======== Provided records ========
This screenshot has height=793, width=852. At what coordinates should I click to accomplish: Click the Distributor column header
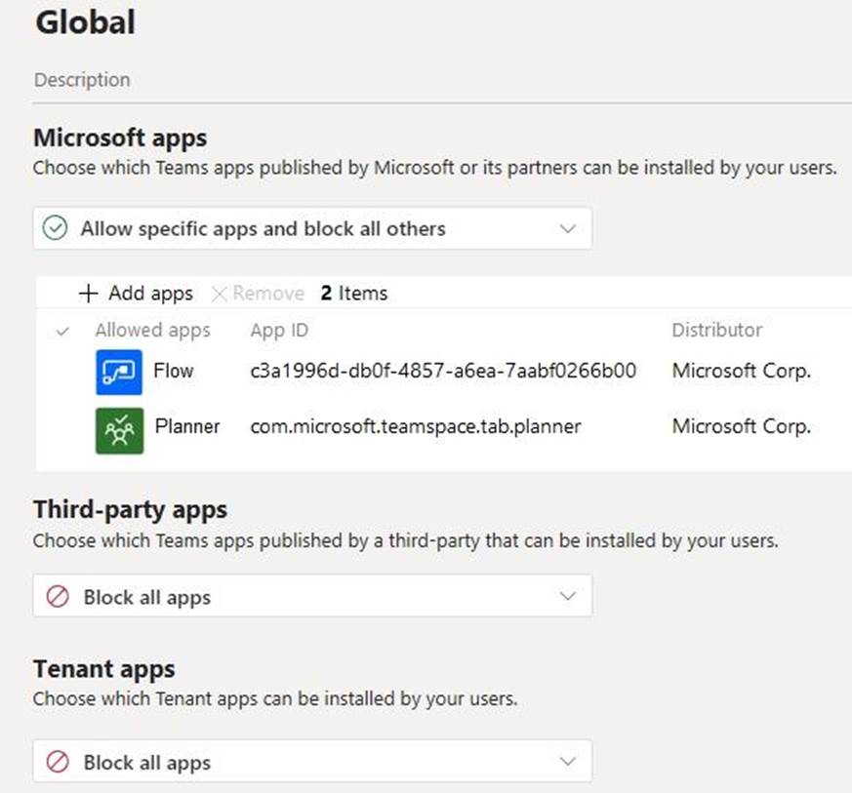pos(716,331)
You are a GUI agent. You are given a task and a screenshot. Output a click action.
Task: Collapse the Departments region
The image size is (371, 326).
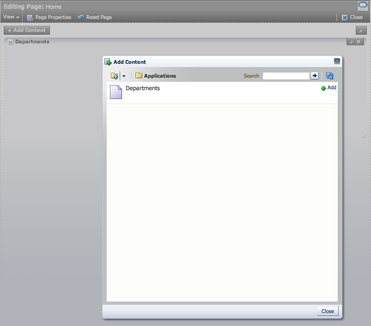click(10, 42)
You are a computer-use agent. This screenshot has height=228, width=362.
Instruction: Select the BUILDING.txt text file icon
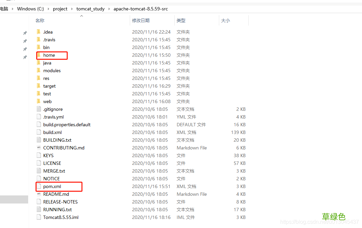tap(39, 140)
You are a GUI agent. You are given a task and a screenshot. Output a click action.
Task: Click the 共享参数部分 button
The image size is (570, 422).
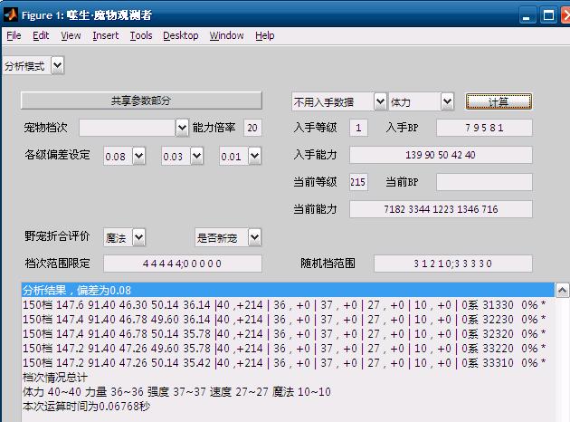pyautogui.click(x=141, y=101)
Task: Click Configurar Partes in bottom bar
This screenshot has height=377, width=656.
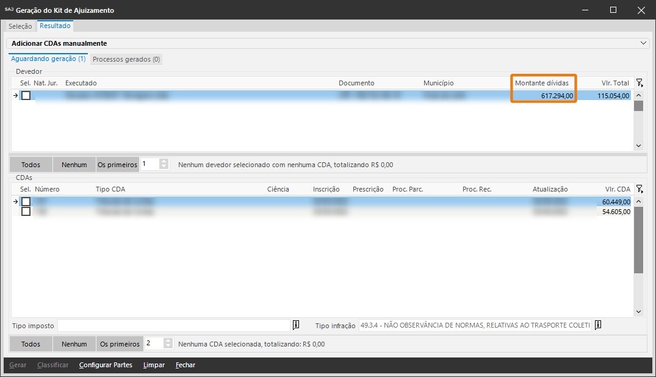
========
- [Description of the task]: Return the listing above word for word. Keep the images out.

- [Result for this exercise]:
This screenshot has height=793, width=852. At what coordinates should I click to accomplish: Click the Distributor column header
pos(716,331)
You are a GUI agent. You are given a task and a screenshot. Output a click action.
Task: Collapse the Departments region
The image size is (371, 326).
click(10, 42)
You are a computer-use agent. This screenshot has height=228, width=362.
Instruction: Select the BUILDING.txt text file icon
tap(39, 140)
You are a GUI agent. You are given a task and a screenshot. Output a click action.
Task: Click the 共享参数部分 button
The image size is (570, 422).
pyautogui.click(x=141, y=101)
Task: Click Configurar Partes in bottom bar
This screenshot has height=377, width=656.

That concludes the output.